A year ago today Tillis, who was then a Freshman senator, was exposed as someone who thought it might be a good idea to let restaurants “opt out” of the requirement that its employees wash their hands after using the restroom.
“I don’t have any problem with Starbucks if they choose to opt out of this policy as long as the post a sign that says ‘We don’t require our employees to wash their hands after leaving the restrooms.’ The market will take care of that,” Tillis said. There’s even video of him saying it clearly on C-SPAN.
“That’s probably one where every business that did that would go out of business,” he added. “But I think it’s good to illustrate the point that that’s the sort of mentality that we need to have to reduce the regulatory burden on this country.”
That’s correct, the senator thinks that the law requiring one to washing ones hands after taking a dump is a burden.
Just a few months ago the hacktivist group Anonymous claimed the Republican from Huntersville is involved with the KKK. Tillis was among a list of political figures that the group claimed had ties with the hate group.
While the allegation has yet to be proven, Tillis is in favor of strict North Carolina voter ID laws that have been proven to keep minorities from voting. Tillis argues that such voting laws curb “widespread” voting fraud, but the enemy of many Republicans, science, has shown that of 1 billion votes cast since 2000 just 31 cases have been proven to be fraudulent.

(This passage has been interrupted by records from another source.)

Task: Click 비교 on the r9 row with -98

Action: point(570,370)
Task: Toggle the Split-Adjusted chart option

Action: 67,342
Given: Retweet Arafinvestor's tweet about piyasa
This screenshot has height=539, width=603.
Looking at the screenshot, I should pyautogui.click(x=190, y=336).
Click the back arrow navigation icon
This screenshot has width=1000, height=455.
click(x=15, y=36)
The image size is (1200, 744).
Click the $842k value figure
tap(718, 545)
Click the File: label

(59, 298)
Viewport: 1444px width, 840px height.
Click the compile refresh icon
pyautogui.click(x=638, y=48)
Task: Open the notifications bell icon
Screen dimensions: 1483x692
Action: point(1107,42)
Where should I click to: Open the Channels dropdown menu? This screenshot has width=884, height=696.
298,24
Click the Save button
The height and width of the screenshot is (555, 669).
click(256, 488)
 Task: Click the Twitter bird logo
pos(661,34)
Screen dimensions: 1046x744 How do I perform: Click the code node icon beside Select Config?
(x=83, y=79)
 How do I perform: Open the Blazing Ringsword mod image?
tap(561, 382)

Regardless, Tillis is one of the GOP lawmakers who voted against the confirmation of Wilhelmina Wright, an African-American judge who was successfully confirmed as an Associate Justice of the Minnesota Supreme Court; which many in the GOP says will be one of the last of the Obama-appointed judges to be confirmed this year.
“There is a point at which, traditionally, no additional judicial nominees are considered until the election,” Senate Majority Whip John Cornyn (R-TX), said referring to the election in November.
In 2015, the Republican-controlled Senate confirmed a mere 173 total civilian nominees, according to the Congressional Research Service, about 100 fewer than were confirmed in 2007 when a Democratic Senate took over during the last two years of George W. Bush’s presidency.